Many people use Section 80C to claim tax deductions for certain investments. Section 80C deduction can still be claimed without making investment in current year.

Still can Claim Tax Deduction under Section 80C Even Without Other Investments

Nidhi | Mar 27, 2025 |

Can Still Avail Section 80C Tax Deduction Without Other Investments if You Invest in NSC

Can Still Avail Section 80C Tax Deduction Without Other Investments if You Invest in NSC

The current financial year is ending in a few days, and it is the last chance for taxpayers to save on taxes. Many individuals use Section 80C as it allows them to claim tax deductions for certain investments. However, you can claim deductions only if you select the old tax regime. Those opting for the new tax regime cannot claim a deduction under Section 80C.

To claim deductions under Section 80C, you must make certain investments or expenses. However, there is an option that does not require such action. This means that even without taking any action in the current year, you can still be eligible for a Section 80C deduction. This is through the National Savings Certificate (NSC).

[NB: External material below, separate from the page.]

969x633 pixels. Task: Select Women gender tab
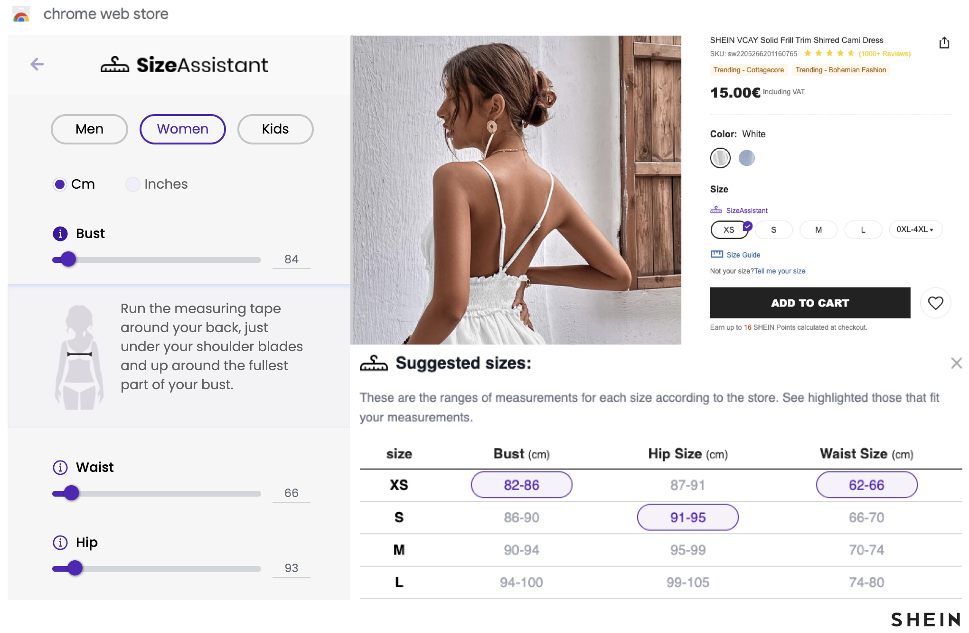(x=183, y=129)
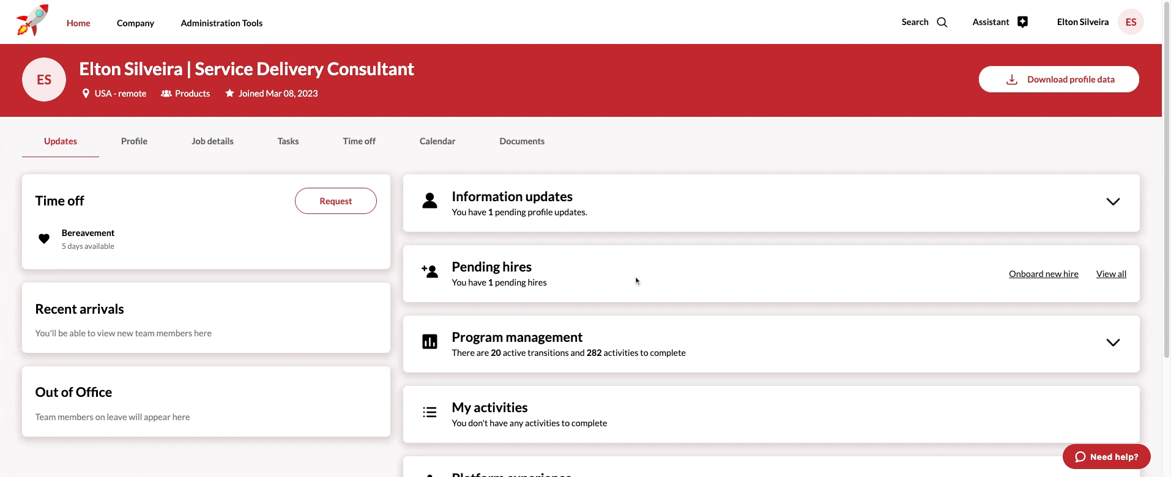Image resolution: width=1171 pixels, height=477 pixels.
Task: Switch to the Job details tab
Action: tap(212, 141)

What is a National Savings Certificate?

The National Savings Certificate (NSC) is a fixed-income investment scheme that can be opened with any post office branch. This is a government-backed scheme that offers reliable returns along with tax benefits under Section 80C of the Income Tax Act.

Interest received for an investment in National Savings Certificates (NSC) is eligible for tax deduction under Section 80C, even if the investment was made years ago. Therefore, it is not mandatory to invest in the same financial year in which you are claiming the tax deduction.

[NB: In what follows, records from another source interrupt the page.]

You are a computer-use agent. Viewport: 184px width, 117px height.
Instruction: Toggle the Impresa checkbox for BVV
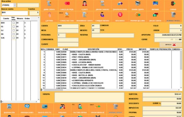pos(14,23)
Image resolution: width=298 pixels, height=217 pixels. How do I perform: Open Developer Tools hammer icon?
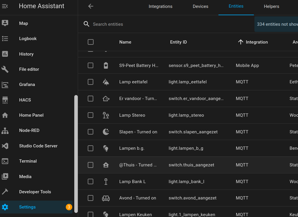coord(5,192)
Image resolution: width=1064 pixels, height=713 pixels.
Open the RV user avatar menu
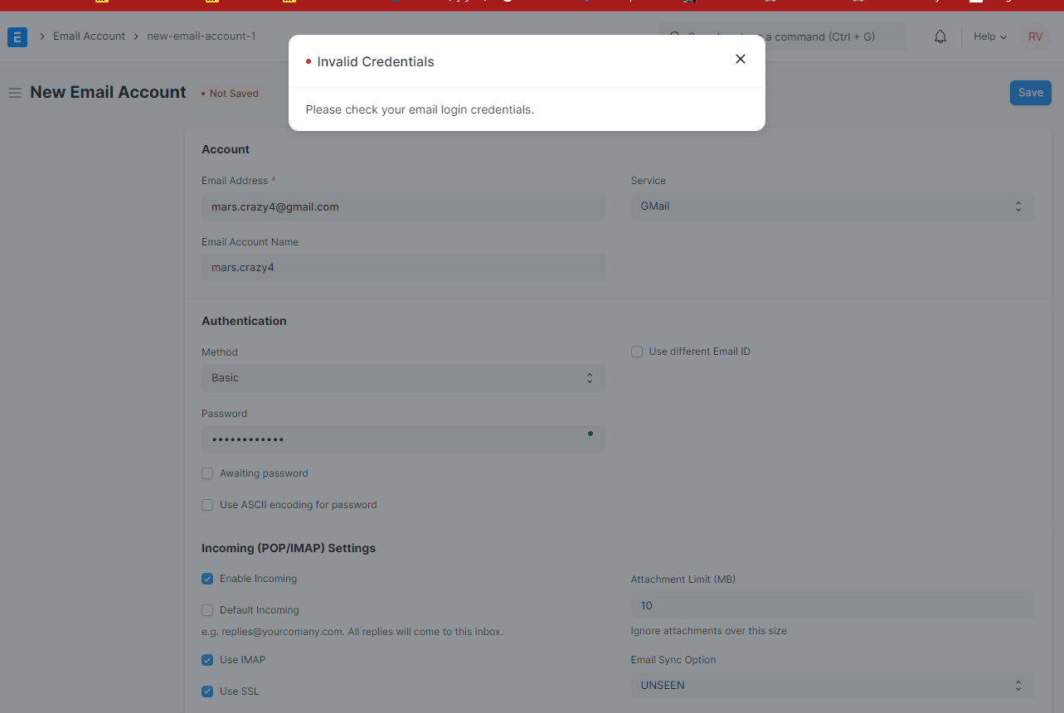(x=1034, y=36)
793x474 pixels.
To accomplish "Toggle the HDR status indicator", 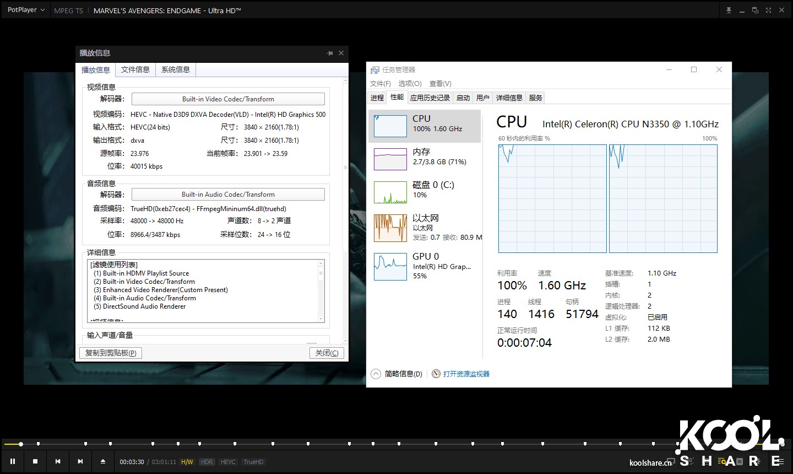I will [x=207, y=462].
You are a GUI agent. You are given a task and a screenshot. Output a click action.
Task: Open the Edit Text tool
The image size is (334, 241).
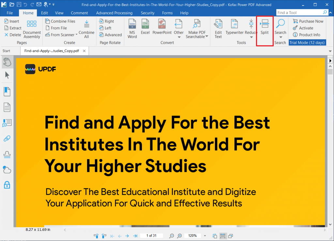218,28
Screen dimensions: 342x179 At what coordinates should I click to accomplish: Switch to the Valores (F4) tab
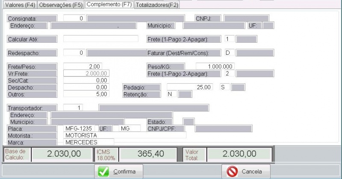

An expert clarifies the reason behind this. He explains that interest earned on the NSC in the first four years is considered reinvested in the scheme. Therefore, it qualifies for a tax deduction under Section 80C, and you can claim a deduction up to Rs.1.5 lakh in a financial year. However, the interest earned in this scheme is taxable each year under the heading “Income from Other Sources” on an accrual basis. If you’re following the old tax regime, you can claim a corresponding deduction under Section 80C for this interest.

Interest Earned in NSC under Section 80C qualifies for Deduction Only up to the 4th Year

The maturity period for National Savings Certificates (NSC) is five years. The interest earned during the first four years is eligible for a Section 80C tax deduction. However, the interest earned in the fifth year of your NSC is not eligible for the Section 80C deduction. So, while the interest from the first four years can help reduce your tax liability, the interest in the fifth year will not qualify for this benefit.

This is because the last year, i.e., the fifth year, is the year of maturity of NSC. For the first four years, the interest earned on the NSC is reinvested, and therefore, it qualifies for deduction under Section 80C. However, in the fifth year, the interest is no longer reinvested, and that is why it does not qualify for a tax deduction under Section 80C. As a result, this interest will be taxable in the hands of the taxpayer according to their applicable income tax slab rate.